> Required task
Reproduce the records below, switching every "GUI agent" to "interface agent" and changing nothing else.
"""
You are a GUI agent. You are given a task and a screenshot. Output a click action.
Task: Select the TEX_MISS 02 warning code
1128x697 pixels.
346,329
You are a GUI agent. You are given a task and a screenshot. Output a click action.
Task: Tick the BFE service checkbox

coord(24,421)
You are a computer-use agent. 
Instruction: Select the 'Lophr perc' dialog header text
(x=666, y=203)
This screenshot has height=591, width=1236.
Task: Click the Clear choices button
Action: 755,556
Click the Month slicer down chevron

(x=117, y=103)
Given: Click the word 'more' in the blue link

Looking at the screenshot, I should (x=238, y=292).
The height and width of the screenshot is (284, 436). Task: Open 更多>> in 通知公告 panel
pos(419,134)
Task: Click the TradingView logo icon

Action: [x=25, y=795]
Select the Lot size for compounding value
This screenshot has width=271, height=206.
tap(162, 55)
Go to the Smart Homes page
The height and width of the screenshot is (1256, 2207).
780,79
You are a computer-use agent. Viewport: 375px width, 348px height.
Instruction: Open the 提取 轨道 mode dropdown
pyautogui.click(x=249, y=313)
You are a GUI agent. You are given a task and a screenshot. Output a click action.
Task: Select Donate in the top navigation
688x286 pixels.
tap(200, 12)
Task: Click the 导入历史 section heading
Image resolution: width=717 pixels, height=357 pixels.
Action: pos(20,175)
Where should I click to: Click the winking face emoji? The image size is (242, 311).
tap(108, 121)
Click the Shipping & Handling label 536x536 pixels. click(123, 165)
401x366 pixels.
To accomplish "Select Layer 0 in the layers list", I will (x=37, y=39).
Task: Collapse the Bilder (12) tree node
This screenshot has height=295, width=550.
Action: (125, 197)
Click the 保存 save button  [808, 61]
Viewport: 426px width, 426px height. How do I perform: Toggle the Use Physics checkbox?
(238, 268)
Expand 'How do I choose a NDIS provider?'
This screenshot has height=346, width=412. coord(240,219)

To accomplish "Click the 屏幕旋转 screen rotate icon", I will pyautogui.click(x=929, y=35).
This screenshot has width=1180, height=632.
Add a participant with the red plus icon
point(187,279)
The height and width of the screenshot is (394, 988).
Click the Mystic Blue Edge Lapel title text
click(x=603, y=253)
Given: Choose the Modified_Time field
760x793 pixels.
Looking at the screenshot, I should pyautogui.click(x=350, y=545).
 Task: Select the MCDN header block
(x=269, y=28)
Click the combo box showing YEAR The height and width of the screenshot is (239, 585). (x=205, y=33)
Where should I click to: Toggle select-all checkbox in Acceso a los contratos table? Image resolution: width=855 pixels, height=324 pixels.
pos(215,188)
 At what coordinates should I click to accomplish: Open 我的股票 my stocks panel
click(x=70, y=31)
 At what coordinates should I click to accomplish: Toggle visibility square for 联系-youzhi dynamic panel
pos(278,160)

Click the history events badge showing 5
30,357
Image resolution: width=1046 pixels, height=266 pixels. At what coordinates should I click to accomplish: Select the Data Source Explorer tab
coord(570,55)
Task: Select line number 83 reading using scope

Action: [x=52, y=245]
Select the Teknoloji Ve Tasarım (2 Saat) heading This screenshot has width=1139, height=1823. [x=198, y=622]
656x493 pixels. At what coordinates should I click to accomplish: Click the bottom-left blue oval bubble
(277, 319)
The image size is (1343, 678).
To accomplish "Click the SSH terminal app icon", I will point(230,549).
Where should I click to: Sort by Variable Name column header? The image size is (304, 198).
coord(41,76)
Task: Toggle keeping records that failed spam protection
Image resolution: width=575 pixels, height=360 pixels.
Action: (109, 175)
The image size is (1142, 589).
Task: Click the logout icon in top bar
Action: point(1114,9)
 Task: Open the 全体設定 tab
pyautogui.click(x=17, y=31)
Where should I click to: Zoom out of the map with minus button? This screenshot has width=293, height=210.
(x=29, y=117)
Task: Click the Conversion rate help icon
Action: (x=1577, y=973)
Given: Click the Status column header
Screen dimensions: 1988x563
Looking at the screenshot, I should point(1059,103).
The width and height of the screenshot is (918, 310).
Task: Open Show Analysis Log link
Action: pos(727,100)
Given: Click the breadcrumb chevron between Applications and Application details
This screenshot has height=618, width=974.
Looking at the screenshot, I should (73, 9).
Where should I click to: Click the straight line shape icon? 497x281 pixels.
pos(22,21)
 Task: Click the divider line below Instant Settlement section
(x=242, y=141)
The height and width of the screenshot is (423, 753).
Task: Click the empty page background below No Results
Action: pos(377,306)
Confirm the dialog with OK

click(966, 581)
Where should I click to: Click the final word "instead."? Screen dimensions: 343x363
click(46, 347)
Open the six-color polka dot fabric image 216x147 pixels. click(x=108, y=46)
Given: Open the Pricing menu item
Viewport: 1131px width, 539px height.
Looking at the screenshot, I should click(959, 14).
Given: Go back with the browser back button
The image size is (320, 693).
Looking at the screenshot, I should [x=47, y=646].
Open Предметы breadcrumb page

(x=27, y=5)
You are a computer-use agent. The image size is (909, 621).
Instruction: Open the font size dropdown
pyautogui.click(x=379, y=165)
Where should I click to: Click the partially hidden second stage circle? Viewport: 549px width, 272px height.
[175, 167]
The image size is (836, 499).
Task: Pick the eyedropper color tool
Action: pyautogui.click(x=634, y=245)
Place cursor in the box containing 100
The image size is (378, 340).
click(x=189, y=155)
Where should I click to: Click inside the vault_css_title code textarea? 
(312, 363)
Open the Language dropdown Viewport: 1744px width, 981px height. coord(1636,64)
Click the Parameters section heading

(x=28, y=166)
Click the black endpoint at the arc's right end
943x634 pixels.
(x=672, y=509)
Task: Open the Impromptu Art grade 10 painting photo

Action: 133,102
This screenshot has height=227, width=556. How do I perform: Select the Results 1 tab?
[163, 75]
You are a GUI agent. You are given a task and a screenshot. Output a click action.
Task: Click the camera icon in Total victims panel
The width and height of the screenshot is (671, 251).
"""
> Reply to the exercise
You are a interface agent. You are given a task and a screenshot. Output a click action.
Task: Select the TEX_MISS 02 warning code
1128x697 pixels.
346,329
You are a interface agent. You are given a task and a screenshot. Output a click action.
Task: Tick the BFE service checkbox

coord(24,421)
You are a computer-use agent. 
Instruction: Select the 'Lophr perc' dialog header text
(x=666, y=203)
This screenshot has height=591, width=1236.
Task: Click the Clear choices button
Action: 755,556
Click the Month slicer down chevron

(x=117, y=103)
Given: Click the word 'more' in the blue link

Looking at the screenshot, I should (x=238, y=292).
The height and width of the screenshot is (284, 436). Task: Open 更多>> in 通知公告 panel
pos(419,134)
Task: Click the TradingView logo icon

Action: [x=25, y=795]
Select the Lot size for compounding value
This screenshot has width=271, height=206.
tap(162, 55)
Go to the Smart Homes page
The height and width of the screenshot is (1256, 2207).
780,79
You are a computer-use agent. Viewport: 375px width, 348px height.
Instruction: Open the 提取 轨道 mode dropdown
pyautogui.click(x=249, y=313)
You are a interface agent. You are given a task and a screenshot. Output a click action.
Task: Select Donate in the top navigation
688x286 pixels.
tap(200, 12)
Task: Click the 导入历史 section heading
Image resolution: width=717 pixels, height=357 pixels.
Action: pos(20,175)
Where should I click to: Click the winking face emoji? The image size is (242, 311).
tap(108, 121)
Click the Shipping & Handling label 536x536 pixels. click(123, 165)
401x366 pixels.
To accomplish "Select Layer 0 in the layers list", I will (x=37, y=39).
Task: Collapse the Bilder (12) tree node
This screenshot has height=295, width=550.
Action: (125, 197)
Click the 保存 save button  [808, 61]
Viewport: 426px width, 426px height. How do I perform: Toggle the Use Physics checkbox?
(238, 268)
Expand 'How do I choose a NDIS provider?'
This screenshot has height=346, width=412. coord(240,219)

To accomplish "Click the 屏幕旋转 screen rotate icon", I will pyautogui.click(x=929, y=35).
This screenshot has width=1180, height=632.
Add a participant with the red plus icon
point(187,279)
The height and width of the screenshot is (394, 988).
Click the Mystic Blue Edge Lapel title text
click(x=603, y=253)
Given: Choose the Modified_Time field
760x793 pixels.
Looking at the screenshot, I should pyautogui.click(x=350, y=545).
 Task: Select the MCDN header block
(x=269, y=28)
Click the combo box showing YEAR The height and width of the screenshot is (239, 585). (x=205, y=33)
Where should I click to: Toggle select-all checkbox in Acceso a los contratos table? Image resolution: width=855 pixels, height=324 pixels.
pos(215,188)
 At what coordinates should I click to accomplish: Open 我的股票 my stocks panel
click(x=70, y=31)
 At what coordinates should I click to accomplish: Toggle visibility square for 联系-youzhi dynamic panel
pos(278,160)

Click the history events badge showing 5
30,357
Image resolution: width=1046 pixels, height=266 pixels. At what coordinates should I click to accomplish: Select the Data Source Explorer tab
coord(570,55)
Task: Select line number 83 reading using scope

Action: [x=52, y=245]
Select the Teknoloji Ve Tasarım (2 Saat) heading This screenshot has width=1139, height=1823. [x=198, y=622]
656x493 pixels. At what coordinates should I click to accomplish: Click the bottom-left blue oval bubble
(277, 319)
The image size is (1343, 678).
To accomplish "Click the SSH terminal app icon", I will point(230,549).
Where should I click to: Sort by Variable Name column header? The image size is (304, 198).
coord(41,76)
Task: Toggle keeping records that failed spam protection
Image resolution: width=575 pixels, height=360 pixels.
Action: (109, 175)
The image size is (1142, 589).
Task: Click the logout icon in top bar
Action: point(1114,9)
 Task: Open the 全体設定 tab
pyautogui.click(x=17, y=31)
Where should I click to: Zoom out of the map with minus button? This screenshot has width=293, height=210.
(x=29, y=117)
Task: Click the Conversion rate help icon
Action: (x=1577, y=973)
Given: Click the Status column header
Screen dimensions: 1988x563
Looking at the screenshot, I should point(1059,103).
The width and height of the screenshot is (918, 310).
Task: Open Show Analysis Log link
Action: pos(727,100)
Given: Click the breadcrumb chevron between Applications and Application details
This screenshot has height=618, width=974.
Looking at the screenshot, I should (73, 9).
Where should I click to: Click the straight line shape icon? 497x281 pixels.
pos(22,21)
 Task: Click the divider line below Instant Settlement section
(x=242, y=141)
The height and width of the screenshot is (423, 753).
Task: Click the empty page background below No Results
Action: pos(377,306)
Confirm the dialog with OK

click(966, 581)
Where should I click to: Click the final word "instead."? Screen dimensions: 343x363
click(46, 347)
Open the six-color polka dot fabric image 216x147 pixels. click(x=108, y=46)
Given: Open the Pricing menu item
Viewport: 1131px width, 539px height.
Looking at the screenshot, I should click(959, 14).
Given: Go back with the browser back button
The image size is (320, 693).
Looking at the screenshot, I should [x=47, y=646].
Open Предметы breadcrumb page

(x=27, y=5)
You are a computer-use agent. The image size is (909, 621).
Instruction: Open the font size dropdown
pyautogui.click(x=379, y=165)
Where should I click to: Click the partially hidden second stage circle? Viewport: 549px width, 272px height.
[175, 167]
The image size is (836, 499).
Task: Pick the eyedropper color tool
Action: pyautogui.click(x=634, y=245)
Place cursor in the box containing 100
The image size is (378, 340).
click(x=189, y=155)
Where should I click to: Click inside the vault_css_title code textarea? 
(312, 363)
Open the Language dropdown Viewport: 1744px width, 981px height. coord(1636,64)
Click the Parameters section heading

(x=28, y=166)
Click the black endpoint at the arc's right end
943x634 pixels.
(x=672, y=509)
Task: Open the Impromptu Art grade 10 painting photo

Action: 133,102
This screenshot has height=227, width=556. How do I perform: Select the Results 1 tab?
[163, 75]
You are a interface agent. You are given a task and a screenshot. Output a click action.
Task: Click the camera icon in Total victims panel
The width and height of the screenshot is (671, 251).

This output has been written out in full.